Below are four reasons why you should tell the one you love, “I’m sorry.”
1. It shows you care.
Being the bigger person isn’t always easy but it shows that you care about how your SO is feeling. If you know you’re wrong or even if you simply realize that you hurt their feelings, an apology will go a long way. It will start to mend the wrong that you may have caused. Showing you want them to feel better is the first step in actually making them feel better.
If you don’t apologize, this gives your SO the message that you care more about your pride than you do about them, and that you care more about being right than about fixing the situation. Forget your pride and make sure your partner knows that they come first.
2. It will make you feel better too.
While apologizing after an argument can make your SO feel better, it will also make you feel better. When one knows they’re wrong, it makes them feel uncomfortable and everything around them becomes irritating. Once you utter the words of apology, it will release this tension not only between you and your partner but also inside of yourself.
It feels good to resolve conflict and move forward.

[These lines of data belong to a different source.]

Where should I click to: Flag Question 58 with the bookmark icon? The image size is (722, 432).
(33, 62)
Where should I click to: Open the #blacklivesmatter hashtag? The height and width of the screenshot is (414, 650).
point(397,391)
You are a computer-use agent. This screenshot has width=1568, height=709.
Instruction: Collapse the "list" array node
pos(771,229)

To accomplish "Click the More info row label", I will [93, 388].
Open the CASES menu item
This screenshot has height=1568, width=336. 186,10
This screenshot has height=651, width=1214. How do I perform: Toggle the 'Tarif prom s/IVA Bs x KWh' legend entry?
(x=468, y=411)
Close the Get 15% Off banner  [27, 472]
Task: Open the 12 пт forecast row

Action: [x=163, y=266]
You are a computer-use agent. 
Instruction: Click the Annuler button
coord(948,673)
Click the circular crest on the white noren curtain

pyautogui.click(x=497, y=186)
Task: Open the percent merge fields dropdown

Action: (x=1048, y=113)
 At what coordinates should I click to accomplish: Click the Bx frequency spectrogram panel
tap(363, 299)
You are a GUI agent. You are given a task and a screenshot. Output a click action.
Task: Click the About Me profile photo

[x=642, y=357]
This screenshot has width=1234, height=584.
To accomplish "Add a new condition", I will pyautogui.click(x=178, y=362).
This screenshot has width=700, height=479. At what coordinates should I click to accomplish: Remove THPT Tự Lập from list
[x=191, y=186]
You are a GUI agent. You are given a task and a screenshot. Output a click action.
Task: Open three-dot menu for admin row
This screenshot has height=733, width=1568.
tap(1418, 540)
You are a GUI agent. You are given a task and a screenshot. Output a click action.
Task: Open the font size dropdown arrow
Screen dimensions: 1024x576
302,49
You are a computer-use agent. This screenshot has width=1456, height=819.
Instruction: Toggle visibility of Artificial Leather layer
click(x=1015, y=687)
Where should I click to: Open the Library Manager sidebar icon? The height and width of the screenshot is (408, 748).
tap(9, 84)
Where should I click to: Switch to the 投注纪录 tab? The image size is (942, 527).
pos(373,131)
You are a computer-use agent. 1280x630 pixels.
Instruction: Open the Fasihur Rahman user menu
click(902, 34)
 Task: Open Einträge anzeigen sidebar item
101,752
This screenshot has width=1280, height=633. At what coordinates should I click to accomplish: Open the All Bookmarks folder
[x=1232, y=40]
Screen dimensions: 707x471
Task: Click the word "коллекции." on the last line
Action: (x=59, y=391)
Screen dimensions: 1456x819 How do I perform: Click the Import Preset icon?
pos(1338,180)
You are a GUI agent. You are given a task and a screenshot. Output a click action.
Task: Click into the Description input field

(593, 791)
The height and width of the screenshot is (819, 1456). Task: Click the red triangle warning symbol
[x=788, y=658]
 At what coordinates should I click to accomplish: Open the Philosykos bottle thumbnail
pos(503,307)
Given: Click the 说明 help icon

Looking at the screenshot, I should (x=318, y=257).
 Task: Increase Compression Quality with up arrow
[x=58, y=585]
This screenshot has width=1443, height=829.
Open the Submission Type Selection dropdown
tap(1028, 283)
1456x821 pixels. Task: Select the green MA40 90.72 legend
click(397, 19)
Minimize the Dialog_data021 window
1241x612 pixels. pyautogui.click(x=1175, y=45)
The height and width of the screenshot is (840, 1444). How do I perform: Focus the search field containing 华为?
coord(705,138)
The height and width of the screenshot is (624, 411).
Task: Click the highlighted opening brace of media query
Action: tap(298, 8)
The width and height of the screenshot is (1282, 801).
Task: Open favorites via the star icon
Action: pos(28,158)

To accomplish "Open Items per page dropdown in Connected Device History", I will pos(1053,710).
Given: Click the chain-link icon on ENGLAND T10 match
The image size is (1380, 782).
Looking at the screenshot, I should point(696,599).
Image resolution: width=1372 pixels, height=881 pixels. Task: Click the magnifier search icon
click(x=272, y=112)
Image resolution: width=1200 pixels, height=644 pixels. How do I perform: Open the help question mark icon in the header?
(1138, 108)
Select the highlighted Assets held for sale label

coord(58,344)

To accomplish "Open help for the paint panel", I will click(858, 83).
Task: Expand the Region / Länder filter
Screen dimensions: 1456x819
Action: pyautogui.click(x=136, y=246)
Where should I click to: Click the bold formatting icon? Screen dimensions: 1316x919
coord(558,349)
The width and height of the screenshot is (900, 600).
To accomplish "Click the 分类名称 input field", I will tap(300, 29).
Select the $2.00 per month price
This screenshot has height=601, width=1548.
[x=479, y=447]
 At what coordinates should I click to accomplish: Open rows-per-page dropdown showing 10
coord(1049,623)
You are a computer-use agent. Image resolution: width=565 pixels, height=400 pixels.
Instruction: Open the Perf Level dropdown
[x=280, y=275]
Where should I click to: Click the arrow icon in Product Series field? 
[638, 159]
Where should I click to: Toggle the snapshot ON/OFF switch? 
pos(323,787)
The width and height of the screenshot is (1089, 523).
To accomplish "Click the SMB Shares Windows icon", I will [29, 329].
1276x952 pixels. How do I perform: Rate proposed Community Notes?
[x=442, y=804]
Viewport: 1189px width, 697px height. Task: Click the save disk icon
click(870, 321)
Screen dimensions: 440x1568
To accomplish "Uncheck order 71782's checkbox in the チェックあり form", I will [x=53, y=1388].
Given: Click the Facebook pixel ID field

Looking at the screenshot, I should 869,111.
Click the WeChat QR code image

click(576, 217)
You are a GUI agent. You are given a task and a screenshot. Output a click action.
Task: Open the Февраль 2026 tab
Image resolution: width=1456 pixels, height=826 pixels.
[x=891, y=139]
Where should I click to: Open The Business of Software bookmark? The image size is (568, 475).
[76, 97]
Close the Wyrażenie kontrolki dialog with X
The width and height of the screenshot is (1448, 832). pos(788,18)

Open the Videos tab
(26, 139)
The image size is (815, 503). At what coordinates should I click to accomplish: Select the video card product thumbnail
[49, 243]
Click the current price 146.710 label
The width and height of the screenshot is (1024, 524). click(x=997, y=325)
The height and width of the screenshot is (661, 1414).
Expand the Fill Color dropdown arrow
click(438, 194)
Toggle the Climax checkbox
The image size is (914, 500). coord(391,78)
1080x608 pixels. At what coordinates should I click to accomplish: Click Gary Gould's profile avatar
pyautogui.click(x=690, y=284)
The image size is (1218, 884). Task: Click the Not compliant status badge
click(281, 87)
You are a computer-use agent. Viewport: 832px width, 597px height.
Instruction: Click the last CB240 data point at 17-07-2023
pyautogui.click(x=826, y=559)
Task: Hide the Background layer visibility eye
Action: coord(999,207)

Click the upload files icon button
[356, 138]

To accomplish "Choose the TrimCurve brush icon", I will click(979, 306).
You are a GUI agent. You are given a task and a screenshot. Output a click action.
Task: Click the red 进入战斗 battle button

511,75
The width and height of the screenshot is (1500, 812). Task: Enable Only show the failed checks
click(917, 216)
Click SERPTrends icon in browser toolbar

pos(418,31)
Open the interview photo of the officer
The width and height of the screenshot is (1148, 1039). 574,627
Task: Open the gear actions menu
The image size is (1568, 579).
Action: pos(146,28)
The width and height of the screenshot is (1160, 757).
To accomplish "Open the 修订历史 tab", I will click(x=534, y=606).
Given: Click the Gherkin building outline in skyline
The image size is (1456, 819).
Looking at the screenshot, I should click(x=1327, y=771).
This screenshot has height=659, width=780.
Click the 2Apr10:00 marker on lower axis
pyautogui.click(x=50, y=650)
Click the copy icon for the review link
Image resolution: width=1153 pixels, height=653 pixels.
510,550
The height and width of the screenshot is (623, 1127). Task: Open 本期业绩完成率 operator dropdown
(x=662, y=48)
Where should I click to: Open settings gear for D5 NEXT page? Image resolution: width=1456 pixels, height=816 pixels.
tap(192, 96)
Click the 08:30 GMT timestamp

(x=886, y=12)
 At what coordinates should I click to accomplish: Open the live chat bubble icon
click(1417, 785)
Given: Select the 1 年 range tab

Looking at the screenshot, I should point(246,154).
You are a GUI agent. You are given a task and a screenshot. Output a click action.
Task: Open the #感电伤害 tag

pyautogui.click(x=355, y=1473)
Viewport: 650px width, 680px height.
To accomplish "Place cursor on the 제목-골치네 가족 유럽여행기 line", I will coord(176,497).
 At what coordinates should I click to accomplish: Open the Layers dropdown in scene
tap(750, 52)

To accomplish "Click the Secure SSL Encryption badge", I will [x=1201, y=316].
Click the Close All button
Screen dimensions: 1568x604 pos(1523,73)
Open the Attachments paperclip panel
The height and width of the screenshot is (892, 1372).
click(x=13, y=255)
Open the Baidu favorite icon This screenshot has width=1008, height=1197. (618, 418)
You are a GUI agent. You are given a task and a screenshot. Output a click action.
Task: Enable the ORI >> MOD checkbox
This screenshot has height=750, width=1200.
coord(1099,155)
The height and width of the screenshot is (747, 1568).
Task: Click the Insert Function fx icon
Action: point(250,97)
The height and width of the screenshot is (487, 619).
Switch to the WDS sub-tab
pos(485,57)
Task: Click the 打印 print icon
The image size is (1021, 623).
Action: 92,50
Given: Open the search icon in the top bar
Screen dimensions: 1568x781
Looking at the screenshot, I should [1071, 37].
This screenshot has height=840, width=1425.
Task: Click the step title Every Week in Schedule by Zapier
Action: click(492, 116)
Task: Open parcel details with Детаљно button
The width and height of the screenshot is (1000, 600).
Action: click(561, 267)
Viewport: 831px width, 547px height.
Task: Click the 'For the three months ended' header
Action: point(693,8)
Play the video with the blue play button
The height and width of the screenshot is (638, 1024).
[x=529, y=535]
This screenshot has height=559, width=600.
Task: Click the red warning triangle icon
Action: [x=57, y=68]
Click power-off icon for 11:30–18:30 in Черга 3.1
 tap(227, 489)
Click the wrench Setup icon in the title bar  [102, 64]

Doing the right thing may be hard but it will make you feel better once you’ve done it. If moving past the argument is what you want, both you and your partner need to feel like the situation is resolved.
3. It helps refine your communication skills.
By apologizing, you will open the door to a deeper conversation; one that is gentler and more open than an argument tends to be. Once you apologize, you and your SO will be able to truthfully talk about what is on your hearts. What the argument meant to you and why you argued so heavily for your opinion.
Apologizing will allow the opportunity to practice good communication skills. By talking about the argument, you are adding protection from a similar argument happening again. Apologize and listen to what your SO has to say. It will help when the next argument arises because you will have built up strong communication skills.
4. Sets the right tone for when you are right.
There will be more arguments in the future. It’s inevitable. Going with the natural odds, there are bound to be times where you’re the one who is right and your SO is wrong. By apologizing for your mistake now, it sets the right tone for your partner to apologize when they are wrong.
By apologizing, you are setting up the future of the relationship. You’re showing your SO that apologizing for being wrong is important. The saying is true: treat others how you want to be treated. If you want your partner to apologize to you when you’re right, apologize now when you’re wrong.
Apologizing isn’t always easy, especially when you fought so passionately in the argument. The benefits are abundant though, so pack away your pride and reservations and be the bigger person. Your SO and your overall relationship will thank you in the end.